Independente de todos essas questões, como já escrevi em outro momento, acho importante explorar a similitude existente entre a traumática entrega de Olga Benário para os alemães em 1936 e a imputação hoje recorrente da responsabilidade do então presidente Getúlio Vargas nessa decisão. Esta memória histórica compartilhada me veio à tona quando o Gilmar Mendes decidiu responsabilizar Lula por qualquer decisão final referente ao destino de Battisti. O divertido disso tudo é que dada a pressão italiana, a batata quente voltou para o colo do Mendes.
Mas voltando ao caso da Olga, o livro de Fernando Morais aponta alguns dos juízes do STF responsáveis pela vergonhosa entrega de uma mulher grávida, judia e comunista ao governo nazista.
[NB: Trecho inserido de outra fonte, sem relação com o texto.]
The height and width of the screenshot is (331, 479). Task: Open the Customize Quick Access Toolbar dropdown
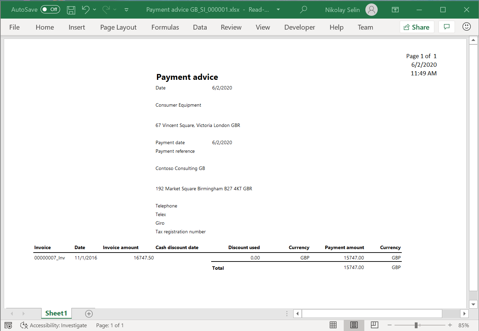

Outro livro que li sobre a época aponta que o presidente do STF de então, o Gilmar Mendes da época, era o Vicente Rao.
Quando se pensa nesse caso escabroso, acho curioso que que ninguém comenta é que é bem provável que esta decisão do Supremo Tribunal Federal da época estava vinculada ao clima de opinião pós-Intentona, provavelmente histérico contra os comunistas, após seu fracassado levante de 1935, que foi, de fato, uma iniciativa equivocada. Ao contrário de alguns ignorantes em história, não estávamos ainda na ditadura Vargas em 1936, portanto, as instituições que funcionavam na época tiveram liberdade de ação para decidir. Mas a pecha de culpa foi para Vargas que, efetivamente talvez pudesse ter feito algo para coibir tal decisão, mas não fez, agradando a Filinto Muller que, como sabemos era o chefe da polícia política da época e havia sido expulso da Coluna Prestes... ou seja, era um desafeto público do pai da criança que Olga trazia na barriga.
O que importa é recordar que, na época, a decisão final sobre a deportação foi mesmo do STF. Mas a responsabilidade histórica é atribuída ao então presidente Getúlio Vargas.
Embora não corra o risco de morrer em um campo de concentração, o fato de a decisão sobre o destino de Battisti ter sido passada por Mendes para às mãos de Lula continha o mesmo tipo de capciosa armadilha que caiu sobre Vargas sobre esse tema específico. Muitas pessoas, intelectuais até de certo peso, não tem meias palavras para chamar Getúlio de fascista tanto por esse caso, como pelo Estado Novo... como pela Carta del Lavoro, de Mussolinni, que inspirou as Leis trabalhistas que seu governo implantou no país.
Objetivamente, as pessoas esquecem que, após a implantação do Estado Novo, Vargas teve que enfrentar de arma na mão golpistas de tons nazistas e integralistas que, em 1938, invadiram o Palácio das Laranjeiras, onde então presidente vivia, ameaçando toda a sua família. Esta turma era formada pelos descontentes com o fato de que a instituição do Estado Novo colocou tanto a esquerda como a direita do tabuleiro político, da época representada sobretudo pelos Integralistas, fora da lei.. Depois de terem comprovado a participação de funcionários ligados à embaixada alemã no atentado à famíla do presidente, o Brasil foi o primeiro país a expulsar um embaixador nazista do país, pouco depois de a Inglaterra e a França terem "engolido o sapo" de ver Hitler anexar impunemente os Sudetos, parte da hoje República Checa, à Alemanha. Os franceses e ingleses erroneamente achavam que aplacariam a fome de expansão nazista, tolerando isso, mas a atiçaram ainda mais.
Voltando ao caso que hoje envolve o governo brasileiro atualmente, o que se imagina que pode vir a acontecer com Battisti se for enviado para a Itália? Executado ele não será, mas certamente, a responsabilidade por qualquer coisa que lhe aconteça no futuro seria imputada a Lula se ele tivesse enviado Battisti à Itália, sendo, talvez na posteridade, considerado traidor dos direitos humanos pela mesma turma que estridentemente faz campanha para dá-lo de presente para o governo Berlusconi. Na verdade, a maioria dos antepassados políticos dessa turma são os mesmos que fizeram a estridente campanha pública contra os comunistas na década de 30, criando o clima de opinião que favoreceu a expulsão ilegal de Olga. É uma turma que possui uma ojeriza quase patológica contra a esquerda. Nos últimos tempos um de seus representantes políticos mais ativos era o jurista que até recentemente presidia o STF, Gilmar Mendes.